═════ STUDY TEXT
Technical specifications
- Chassis: Carbon Fibre/Aluminium Honeycomb Monocoque
- Suspension (front): Pull-rod double wishbone
- Suspension (rear): Pull-rod double wishbone
- Length: 4650mm
- Width: 1950mm
- Height: 1085mm
- Engine: Nissan VK50DE V8
- Transmission: X-Trac 6 Speed Sequential
- Weight: 930kg
- Fuel: Various
- Lubricants: Various
- Brakes: 6 Piston Alcon Ventilated Disks
- Tyres: Michelin

Competition history
- Notable entrants: Team LNT University of Bolton Lanan Racing Speed Factory Racing TKS Villorba Corse ARC Bratislava
- Debut: 2015 4 Hours of Silverstone
- First win: 2015 4 Hours of Silverstone
- Last win: 2017 4 Hours of Buriram
- Last event: 2019 Gulf 12 Hours
| Races | Wins |
| 31 | 6 |
- Teams' Championships: 1 (2015 European Le Mans Series (LMP3))
- Drivers' Championships: 1 (2015 European Le Mans Series (LMP3))
══════════
ABOUT THIS EXERCISE = Extend the race car specifications beyond the final line about drivers' championships.
═════ ENTRIES PROVIDED
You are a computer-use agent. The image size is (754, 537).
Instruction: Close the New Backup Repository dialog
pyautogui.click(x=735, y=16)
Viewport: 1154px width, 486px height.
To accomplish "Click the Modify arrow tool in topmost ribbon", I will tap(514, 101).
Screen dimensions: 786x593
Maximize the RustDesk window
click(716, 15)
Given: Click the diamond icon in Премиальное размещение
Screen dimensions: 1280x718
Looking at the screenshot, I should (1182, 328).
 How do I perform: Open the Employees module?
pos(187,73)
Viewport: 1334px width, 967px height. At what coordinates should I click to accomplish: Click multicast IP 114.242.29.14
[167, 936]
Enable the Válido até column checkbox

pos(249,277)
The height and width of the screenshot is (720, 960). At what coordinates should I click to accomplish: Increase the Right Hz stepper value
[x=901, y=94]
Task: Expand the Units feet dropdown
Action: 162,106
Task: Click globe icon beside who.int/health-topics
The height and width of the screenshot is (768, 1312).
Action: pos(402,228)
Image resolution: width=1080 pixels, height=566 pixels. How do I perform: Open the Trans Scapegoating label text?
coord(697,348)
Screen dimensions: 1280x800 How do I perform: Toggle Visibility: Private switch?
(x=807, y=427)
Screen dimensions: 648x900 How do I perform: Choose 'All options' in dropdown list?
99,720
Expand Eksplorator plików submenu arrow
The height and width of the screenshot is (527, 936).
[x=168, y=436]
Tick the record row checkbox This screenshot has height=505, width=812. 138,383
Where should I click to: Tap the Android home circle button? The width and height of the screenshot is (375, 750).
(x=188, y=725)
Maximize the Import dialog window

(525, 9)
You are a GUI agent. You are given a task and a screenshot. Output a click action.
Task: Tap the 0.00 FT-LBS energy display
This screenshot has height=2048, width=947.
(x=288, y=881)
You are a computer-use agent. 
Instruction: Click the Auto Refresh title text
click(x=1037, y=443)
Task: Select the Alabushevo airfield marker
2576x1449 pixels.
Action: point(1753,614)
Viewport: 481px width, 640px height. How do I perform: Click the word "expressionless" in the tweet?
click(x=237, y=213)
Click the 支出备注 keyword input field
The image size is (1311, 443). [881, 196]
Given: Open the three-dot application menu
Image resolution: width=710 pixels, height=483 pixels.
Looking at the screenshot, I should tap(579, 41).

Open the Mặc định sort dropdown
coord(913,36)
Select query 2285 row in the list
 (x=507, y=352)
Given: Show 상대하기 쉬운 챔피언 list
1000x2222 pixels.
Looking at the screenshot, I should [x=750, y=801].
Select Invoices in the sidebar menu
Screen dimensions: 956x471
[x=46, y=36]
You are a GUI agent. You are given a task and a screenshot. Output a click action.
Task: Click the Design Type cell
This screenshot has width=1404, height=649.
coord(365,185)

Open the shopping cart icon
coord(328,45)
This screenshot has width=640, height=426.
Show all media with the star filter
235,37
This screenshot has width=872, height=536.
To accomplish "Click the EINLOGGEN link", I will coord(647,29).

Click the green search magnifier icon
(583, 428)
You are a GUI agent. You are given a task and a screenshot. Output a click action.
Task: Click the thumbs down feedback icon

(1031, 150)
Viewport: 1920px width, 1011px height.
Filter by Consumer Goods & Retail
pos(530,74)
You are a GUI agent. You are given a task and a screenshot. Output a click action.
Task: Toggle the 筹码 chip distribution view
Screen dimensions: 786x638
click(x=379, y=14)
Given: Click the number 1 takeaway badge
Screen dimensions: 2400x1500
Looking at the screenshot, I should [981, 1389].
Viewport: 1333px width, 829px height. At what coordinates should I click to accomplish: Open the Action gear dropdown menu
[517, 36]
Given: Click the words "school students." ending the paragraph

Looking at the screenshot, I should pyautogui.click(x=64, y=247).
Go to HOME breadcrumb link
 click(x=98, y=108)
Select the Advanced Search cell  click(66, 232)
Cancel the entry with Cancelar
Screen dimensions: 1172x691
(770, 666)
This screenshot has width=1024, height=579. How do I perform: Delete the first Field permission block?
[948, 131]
══════════
RESPONSE BOX =
= Ginetta-Juno P3-15 =

British sports car prototype

The Ginetta-Juno P3-15, also known as the Ginetta-Juno P3, is a Le Mans Prototype LMP3 built to ACO Le Mans Prototype LMP3 regulations. It was designed by Ewan Baldry, and built by Ginetta Cars. The car was the first car to launch, and run in the class, with it making its debut at the 2015 4 Hours of Silverstone. It subsequently formed the basis of the G57 P2, and the later G58. A direct successor to the P3-15, the G61-LT-P3, was developed to meet the new 2020 LMP3 regulations, while retaining the original tub utilised in the P3-15.

== Development ==
In 2013, the ACO announced a new category of Le Mans Prototypes, known as LMP3, which would replace the previous Le Mans Prototype Challenge (LMPC) class in 2015. Shortly afterwards, Juno Racing Cars announced that it would be building a car for the class, before it was purchased by Ginetta. The engine is a Nissan VK50VE producing 420 hp, paired to an Xtrac 6-Speed Manual Sequential Gearbox. The car had its first shakedown run at Leeds East Airport, with Ginetta chairman Lawrence Tomlinson at the wheel.

The car was initially overweight, due to a misprediction of the mass of the powertrain, until the minimum weight of the class was raised to 930 kg by the ACO. After the 2015 season, it was announced that Ginetta would be moving on from the project, and focusing on the G57 P2 Track day car. This was due to a dispute between powertrain components supplier ORECA, and Ginetta.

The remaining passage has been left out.